# Required work:
With pictures omitted, transcribe exactly the lines from the one containing "You are a GUI" to the end of the records below.
[[ Material provided open ]]
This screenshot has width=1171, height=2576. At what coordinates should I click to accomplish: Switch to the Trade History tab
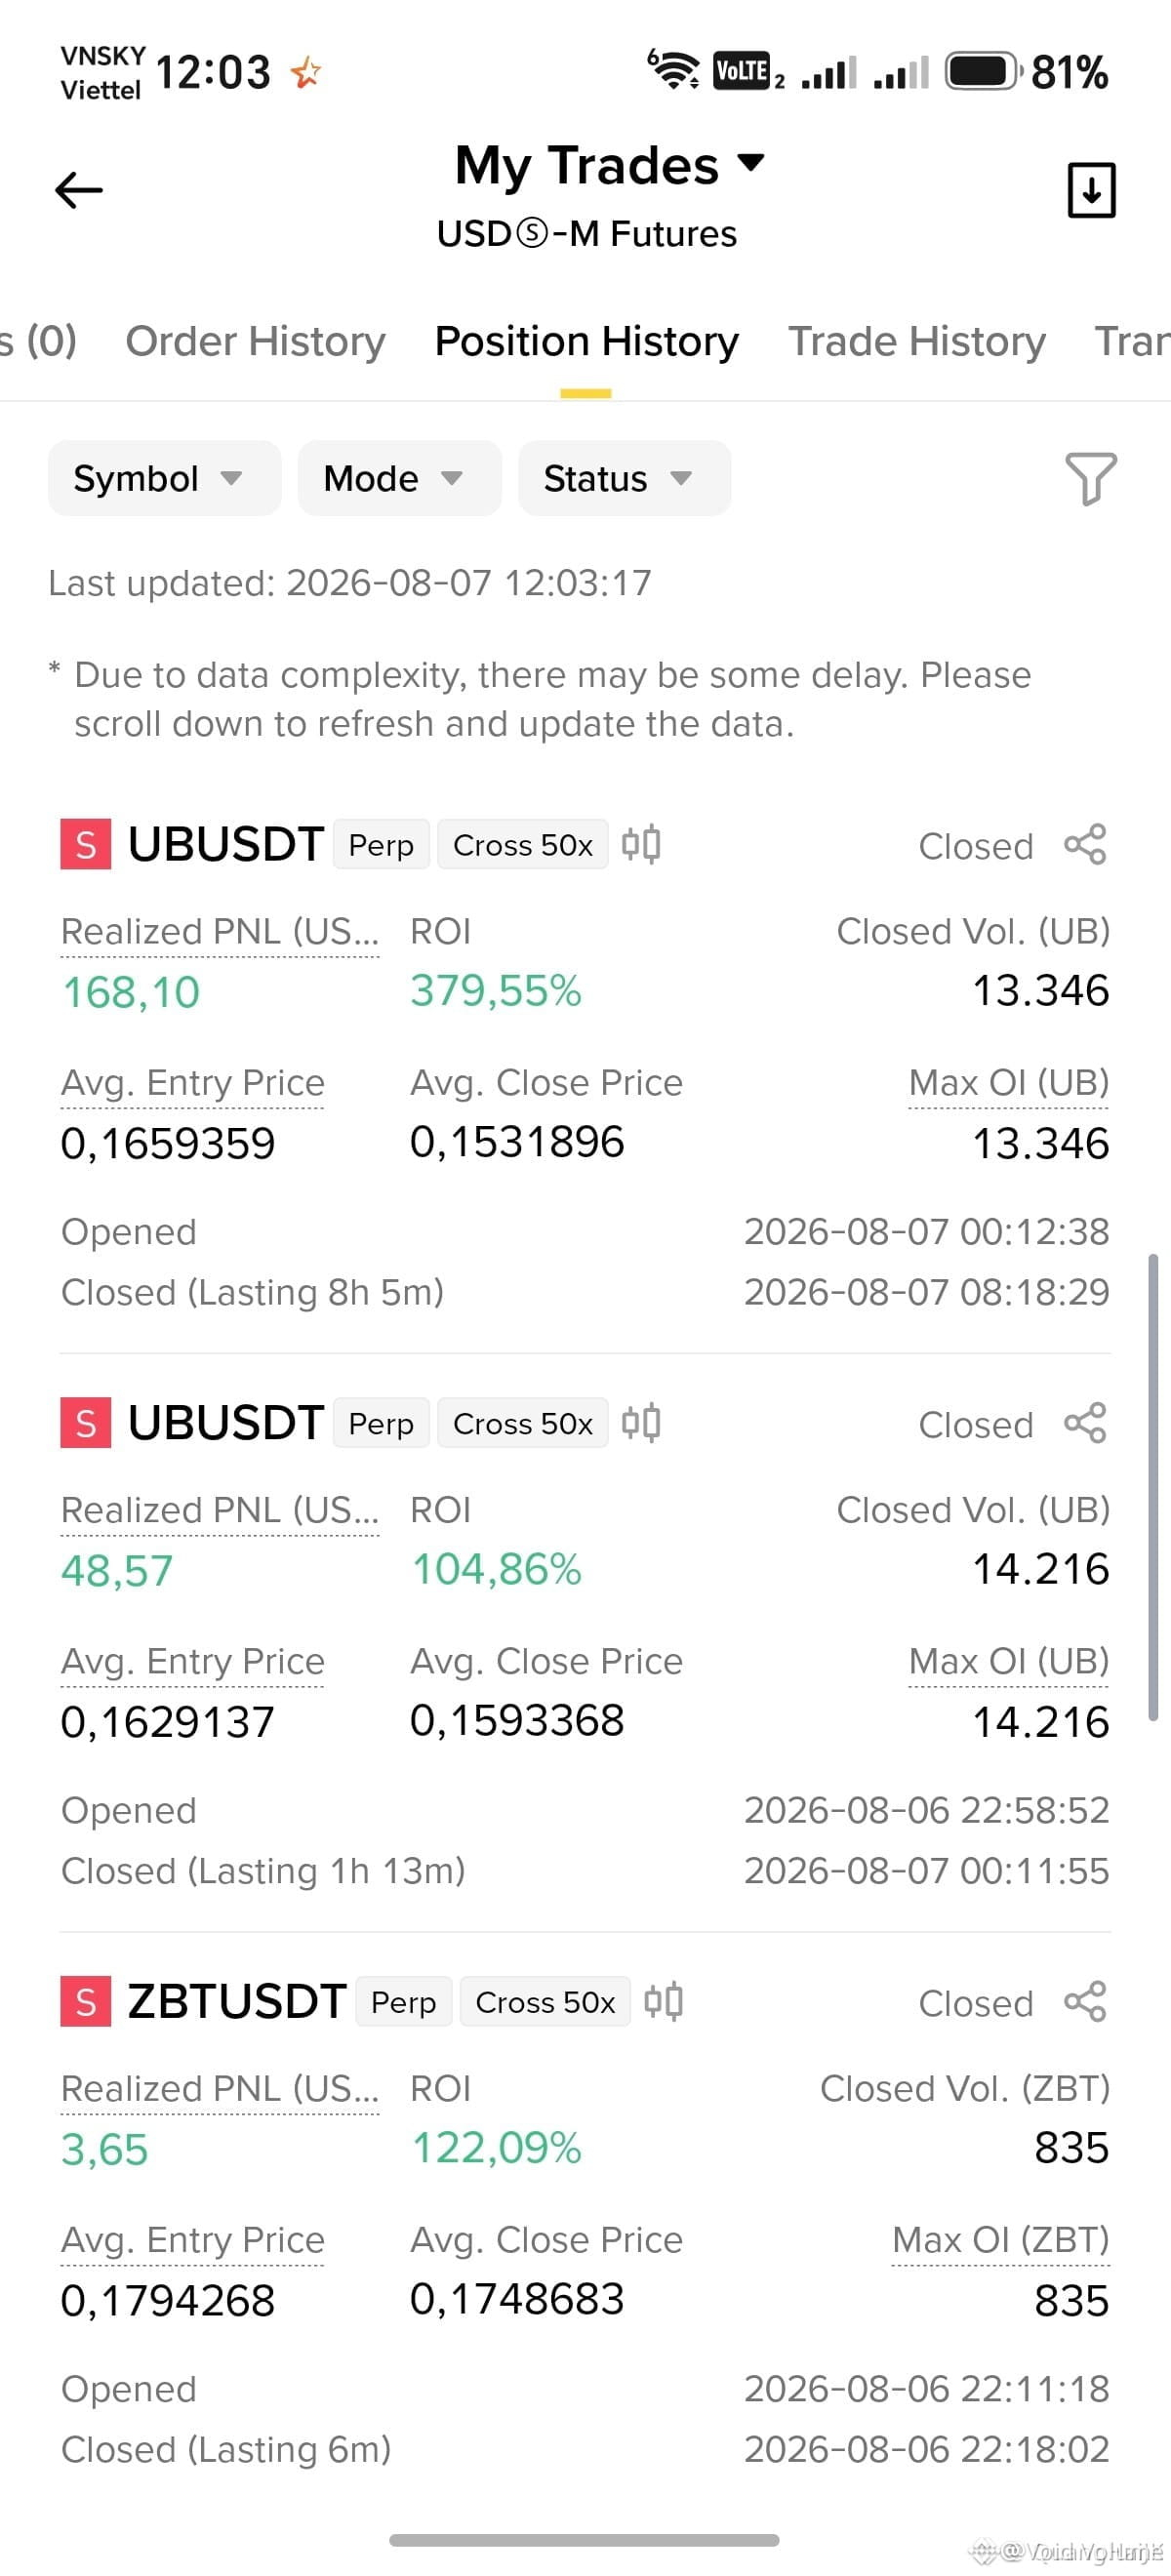coord(917,341)
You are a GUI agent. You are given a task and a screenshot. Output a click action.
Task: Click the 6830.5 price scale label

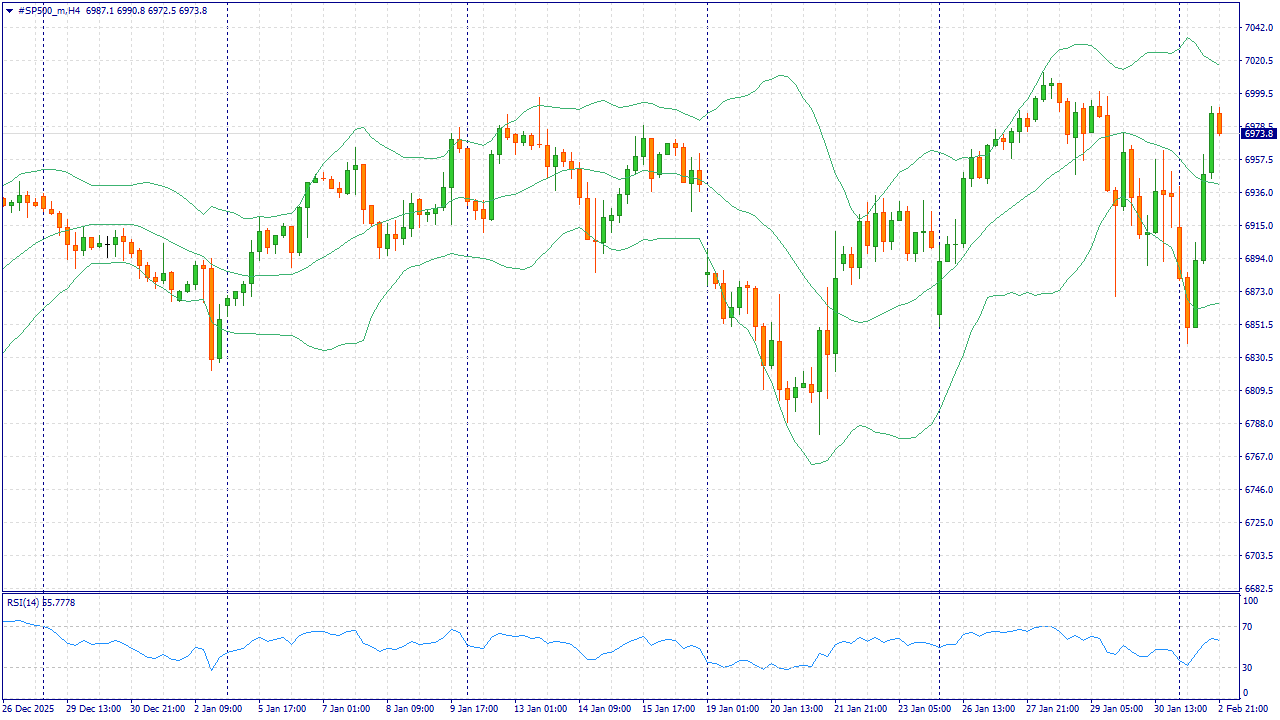tap(1257, 358)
[[ Material provided closed ]]
# Finished task:
You are a GUI agent. You are given a task and a screenshot. Output a click action.
Task: Click the 6830.5 price scale label

tap(1257, 358)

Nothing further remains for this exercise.